(Dataset entries)
────────────────

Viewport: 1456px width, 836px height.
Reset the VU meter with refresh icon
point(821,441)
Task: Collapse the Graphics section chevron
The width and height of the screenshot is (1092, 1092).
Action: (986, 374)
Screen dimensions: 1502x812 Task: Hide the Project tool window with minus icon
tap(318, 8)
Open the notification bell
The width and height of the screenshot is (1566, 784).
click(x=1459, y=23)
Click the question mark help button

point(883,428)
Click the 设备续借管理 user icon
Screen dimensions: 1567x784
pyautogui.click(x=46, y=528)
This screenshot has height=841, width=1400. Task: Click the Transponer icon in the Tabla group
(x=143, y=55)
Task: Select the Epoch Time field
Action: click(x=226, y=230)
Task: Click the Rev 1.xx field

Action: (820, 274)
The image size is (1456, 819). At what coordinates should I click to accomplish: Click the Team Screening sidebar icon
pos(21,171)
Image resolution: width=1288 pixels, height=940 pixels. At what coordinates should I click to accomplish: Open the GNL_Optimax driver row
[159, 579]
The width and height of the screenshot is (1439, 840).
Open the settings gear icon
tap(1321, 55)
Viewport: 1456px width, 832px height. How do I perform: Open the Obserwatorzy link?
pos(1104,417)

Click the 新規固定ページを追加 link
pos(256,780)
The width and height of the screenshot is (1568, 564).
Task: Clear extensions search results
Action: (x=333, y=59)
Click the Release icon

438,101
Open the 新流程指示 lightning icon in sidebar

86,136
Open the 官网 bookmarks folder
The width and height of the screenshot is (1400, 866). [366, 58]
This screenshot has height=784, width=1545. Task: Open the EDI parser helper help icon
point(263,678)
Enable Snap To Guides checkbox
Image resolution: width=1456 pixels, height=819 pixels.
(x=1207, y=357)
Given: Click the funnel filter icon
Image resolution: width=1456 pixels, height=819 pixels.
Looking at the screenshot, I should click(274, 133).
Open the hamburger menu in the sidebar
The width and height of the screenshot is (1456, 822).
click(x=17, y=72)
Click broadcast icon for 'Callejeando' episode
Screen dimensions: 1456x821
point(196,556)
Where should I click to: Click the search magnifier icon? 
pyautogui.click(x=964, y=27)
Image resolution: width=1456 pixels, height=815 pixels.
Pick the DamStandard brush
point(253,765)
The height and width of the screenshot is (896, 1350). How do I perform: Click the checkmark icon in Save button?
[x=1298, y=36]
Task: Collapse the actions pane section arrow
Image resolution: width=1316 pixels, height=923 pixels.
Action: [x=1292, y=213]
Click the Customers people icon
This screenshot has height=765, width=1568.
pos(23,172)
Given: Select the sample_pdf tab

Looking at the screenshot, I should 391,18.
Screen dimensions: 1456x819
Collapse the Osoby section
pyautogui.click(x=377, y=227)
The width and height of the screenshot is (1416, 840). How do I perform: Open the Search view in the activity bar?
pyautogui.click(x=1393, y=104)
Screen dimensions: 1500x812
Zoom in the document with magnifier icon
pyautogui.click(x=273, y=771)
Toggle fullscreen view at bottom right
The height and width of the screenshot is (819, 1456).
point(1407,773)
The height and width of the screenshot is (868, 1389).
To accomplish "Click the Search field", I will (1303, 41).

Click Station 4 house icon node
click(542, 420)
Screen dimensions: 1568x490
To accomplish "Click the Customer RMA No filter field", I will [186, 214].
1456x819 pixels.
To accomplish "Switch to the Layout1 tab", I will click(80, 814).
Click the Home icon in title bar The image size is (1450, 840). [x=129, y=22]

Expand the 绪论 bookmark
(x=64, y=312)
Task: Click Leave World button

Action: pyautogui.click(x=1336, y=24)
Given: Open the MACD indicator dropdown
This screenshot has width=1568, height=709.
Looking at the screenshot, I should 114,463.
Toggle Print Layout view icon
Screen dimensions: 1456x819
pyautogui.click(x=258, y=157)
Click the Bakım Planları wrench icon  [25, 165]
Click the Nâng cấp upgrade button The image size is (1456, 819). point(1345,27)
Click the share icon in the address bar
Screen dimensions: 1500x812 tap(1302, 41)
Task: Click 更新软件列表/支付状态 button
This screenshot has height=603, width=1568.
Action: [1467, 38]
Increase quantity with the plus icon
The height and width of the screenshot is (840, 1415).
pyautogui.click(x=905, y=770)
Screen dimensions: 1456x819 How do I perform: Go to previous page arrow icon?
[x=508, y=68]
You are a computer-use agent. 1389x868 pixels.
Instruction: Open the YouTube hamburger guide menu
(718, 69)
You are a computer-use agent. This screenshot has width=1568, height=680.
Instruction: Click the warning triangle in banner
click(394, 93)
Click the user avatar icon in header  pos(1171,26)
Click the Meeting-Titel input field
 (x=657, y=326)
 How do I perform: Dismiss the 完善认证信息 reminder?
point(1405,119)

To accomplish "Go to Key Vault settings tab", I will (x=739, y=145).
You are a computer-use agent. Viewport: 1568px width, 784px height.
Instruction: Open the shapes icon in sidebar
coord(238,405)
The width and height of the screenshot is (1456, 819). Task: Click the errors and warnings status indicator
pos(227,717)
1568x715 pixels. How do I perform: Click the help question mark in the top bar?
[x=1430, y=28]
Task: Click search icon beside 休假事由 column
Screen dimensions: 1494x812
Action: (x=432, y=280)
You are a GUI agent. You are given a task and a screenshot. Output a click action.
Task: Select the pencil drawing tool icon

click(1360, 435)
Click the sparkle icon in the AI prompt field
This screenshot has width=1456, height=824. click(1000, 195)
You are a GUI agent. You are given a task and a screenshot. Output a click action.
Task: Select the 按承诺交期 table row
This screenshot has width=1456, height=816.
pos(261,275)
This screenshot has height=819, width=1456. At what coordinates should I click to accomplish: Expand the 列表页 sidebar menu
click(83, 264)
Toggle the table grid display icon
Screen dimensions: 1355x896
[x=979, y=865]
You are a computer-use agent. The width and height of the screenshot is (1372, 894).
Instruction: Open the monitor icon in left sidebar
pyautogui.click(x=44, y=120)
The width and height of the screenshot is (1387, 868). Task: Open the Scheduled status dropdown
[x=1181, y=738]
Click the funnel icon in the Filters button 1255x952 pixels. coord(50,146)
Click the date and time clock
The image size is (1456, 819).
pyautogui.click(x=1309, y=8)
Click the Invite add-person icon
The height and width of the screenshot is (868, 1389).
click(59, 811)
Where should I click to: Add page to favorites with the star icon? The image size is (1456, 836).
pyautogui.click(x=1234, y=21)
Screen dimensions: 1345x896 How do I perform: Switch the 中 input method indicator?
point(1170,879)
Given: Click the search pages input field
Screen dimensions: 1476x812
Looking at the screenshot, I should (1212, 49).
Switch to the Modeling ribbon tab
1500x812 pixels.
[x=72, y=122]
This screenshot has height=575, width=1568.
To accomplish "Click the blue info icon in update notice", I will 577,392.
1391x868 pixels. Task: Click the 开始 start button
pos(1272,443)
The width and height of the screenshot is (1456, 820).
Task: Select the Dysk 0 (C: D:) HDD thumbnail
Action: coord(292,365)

────────────────

Task brief: Could you copy out all of the records above exactly?

Exercise solution:
Viewport: 1456px width, 836px height.
Reset the VU meter with refresh icon
point(821,441)
Task: Collapse the Graphics section chevron
The width and height of the screenshot is (1092, 1092).
Action: (986, 374)
Screen dimensions: 1502x812 Task: Hide the Project tool window with minus icon
tap(318, 8)
Open the notification bell
The width and height of the screenshot is (1566, 784).
click(x=1459, y=23)
Click the question mark help button

point(883,428)
Click the 设备续借管理 user icon
Screen dimensions: 1567x784
pyautogui.click(x=46, y=528)
This screenshot has height=841, width=1400. Task: Click the Transponer icon in the Tabla group
(x=143, y=55)
Task: Select the Epoch Time field
Action: click(x=226, y=230)
Task: Click the Rev 1.xx field

Action: (820, 274)
The image size is (1456, 819). At what coordinates should I click to accomplish: Click the Team Screening sidebar icon
pos(21,171)
Image resolution: width=1288 pixels, height=940 pixels. At what coordinates should I click to accomplish: Open the GNL_Optimax driver row
[159, 579]
The width and height of the screenshot is (1439, 840).
Open the settings gear icon
tap(1321, 55)
Viewport: 1456px width, 832px height. How do I perform: Open the Obserwatorzy link?
pos(1104,417)

Click the 新規固定ページを追加 link
pos(256,780)
The width and height of the screenshot is (1568, 564).
Task: Clear extensions search results
Action: (x=333, y=59)
Click the Release icon

438,101
Open the 新流程指示 lightning icon in sidebar

86,136
Open the 官网 bookmarks folder
The width and height of the screenshot is (1400, 866). [366, 58]
This screenshot has height=784, width=1545. Task: Open the EDI parser helper help icon
point(263,678)
Enable Snap To Guides checkbox
Image resolution: width=1456 pixels, height=819 pixels.
(x=1207, y=357)
Given: Click the funnel filter icon
Image resolution: width=1456 pixels, height=819 pixels.
Looking at the screenshot, I should click(274, 133).
Open the hamburger menu in the sidebar
The width and height of the screenshot is (1456, 822).
click(x=17, y=72)
Click broadcast icon for 'Callejeando' episode
Screen dimensions: 1456x821
point(196,556)
Where should I click to: Click the search magnifier icon? 
pyautogui.click(x=964, y=27)
Image resolution: width=1456 pixels, height=815 pixels.
Pick the DamStandard brush
point(253,765)
The height and width of the screenshot is (896, 1350). How do I perform: Click the checkmark icon in Save button?
[x=1298, y=36]
Task: Collapse the actions pane section arrow
Image resolution: width=1316 pixels, height=923 pixels.
Action: [x=1292, y=213]
Click the Customers people icon
This screenshot has height=765, width=1568.
pos(23,172)
Given: Select the sample_pdf tab

Looking at the screenshot, I should 391,18.
Screen dimensions: 1456x819
Collapse the Osoby section
pyautogui.click(x=377, y=227)
The width and height of the screenshot is (1416, 840). How do I perform: Open the Search view in the activity bar?
pyautogui.click(x=1393, y=104)
Screen dimensions: 1500x812
Zoom in the document with magnifier icon
pyautogui.click(x=273, y=771)
Toggle fullscreen view at bottom right
The height and width of the screenshot is (819, 1456).
point(1407,773)
The height and width of the screenshot is (868, 1389).
To accomplish "Click the Search field", I will (1303, 41).

Click Station 4 house icon node
click(542, 420)
Screen dimensions: 1568x490
To accomplish "Click the Customer RMA No filter field", I will [186, 214].
1456x819 pixels.
To accomplish "Switch to the Layout1 tab", I will click(80, 814).
Click the Home icon in title bar The image size is (1450, 840). [x=129, y=22]

Expand the 绪论 bookmark
(x=64, y=312)
Task: Click Leave World button

Action: pyautogui.click(x=1336, y=24)
Given: Open the MACD indicator dropdown
This screenshot has width=1568, height=709.
Looking at the screenshot, I should 114,463.
Toggle Print Layout view icon
Screen dimensions: 1456x819
pyautogui.click(x=258, y=157)
Click the Bakım Planları wrench icon  [25, 165]
Click the Nâng cấp upgrade button The image size is (1456, 819). point(1345,27)
Click the share icon in the address bar
Screen dimensions: 1500x812 tap(1302, 41)
Task: Click 更新软件列表/支付状态 button
This screenshot has height=603, width=1568.
Action: [1467, 38]
Increase quantity with the plus icon
The height and width of the screenshot is (840, 1415).
pyautogui.click(x=905, y=770)
Screen dimensions: 1456x819 How do I perform: Go to previous page arrow icon?
[x=508, y=68]
You are a computer-use agent. 1389x868 pixels.
Instruction: Open the YouTube hamburger guide menu
(718, 69)
You are a computer-use agent. This screenshot has width=1568, height=680.
Instruction: Click the warning triangle in banner
click(394, 93)
Click the user avatar icon in header  pos(1171,26)
Click the Meeting-Titel input field
 (x=657, y=326)
 How do I perform: Dismiss the 完善认证信息 reminder?
point(1405,119)

To accomplish "Go to Key Vault settings tab", I will (x=739, y=145).
You are a computer-use agent. Viewport: 1568px width, 784px height.
Instruction: Open the shapes icon in sidebar
coord(238,405)
The width and height of the screenshot is (1456, 819). Task: Click the errors and warnings status indicator
pos(227,717)
1568x715 pixels. How do I perform: Click the help question mark in the top bar?
[x=1430, y=28]
Task: Click search icon beside 休假事由 column
Screen dimensions: 1494x812
Action: (x=432, y=280)
You are a GUI agent. You are given a task and a screenshot. Output a click action.
Task: Select the pencil drawing tool icon

click(1360, 435)
Click the sparkle icon in the AI prompt field
This screenshot has width=1456, height=824. click(1000, 195)
You are a GUI agent. You are given a task and a screenshot. Output a click action.
Task: Select the 按承诺交期 table row
This screenshot has width=1456, height=816.
pos(261,275)
This screenshot has height=819, width=1456. At what coordinates should I click to accomplish: Expand the 列表页 sidebar menu
click(83, 264)
Toggle the table grid display icon
Screen dimensions: 1355x896
[x=979, y=865]
You are a computer-use agent. The width and height of the screenshot is (1372, 894).
Instruction: Open the monitor icon in left sidebar
pyautogui.click(x=44, y=120)
The width and height of the screenshot is (1387, 868). Task: Open the Scheduled status dropdown
[x=1181, y=738]
Click the funnel icon in the Filters button 1255x952 pixels. coord(50,146)
Click the date and time clock
The image size is (1456, 819).
pyautogui.click(x=1309, y=8)
Click the Invite add-person icon
The height and width of the screenshot is (868, 1389).
click(59, 811)
Where should I click to: Add page to favorites with the star icon? The image size is (1456, 836).
pyautogui.click(x=1234, y=21)
Screen dimensions: 1345x896 How do I perform: Switch the 中 input method indicator?
point(1170,879)
Given: Click the search pages input field
Screen dimensions: 1476x812
Looking at the screenshot, I should (1212, 49).
Switch to the Modeling ribbon tab
1500x812 pixels.
[x=72, y=122]
This screenshot has height=575, width=1568.
To accomplish "Click the blue info icon in update notice", I will 577,392.
1391x868 pixels. Task: Click the 开始 start button
pos(1272,443)
The width and height of the screenshot is (1456, 820).
Task: Select the Dysk 0 (C: D:) HDD thumbnail
Action: coord(292,365)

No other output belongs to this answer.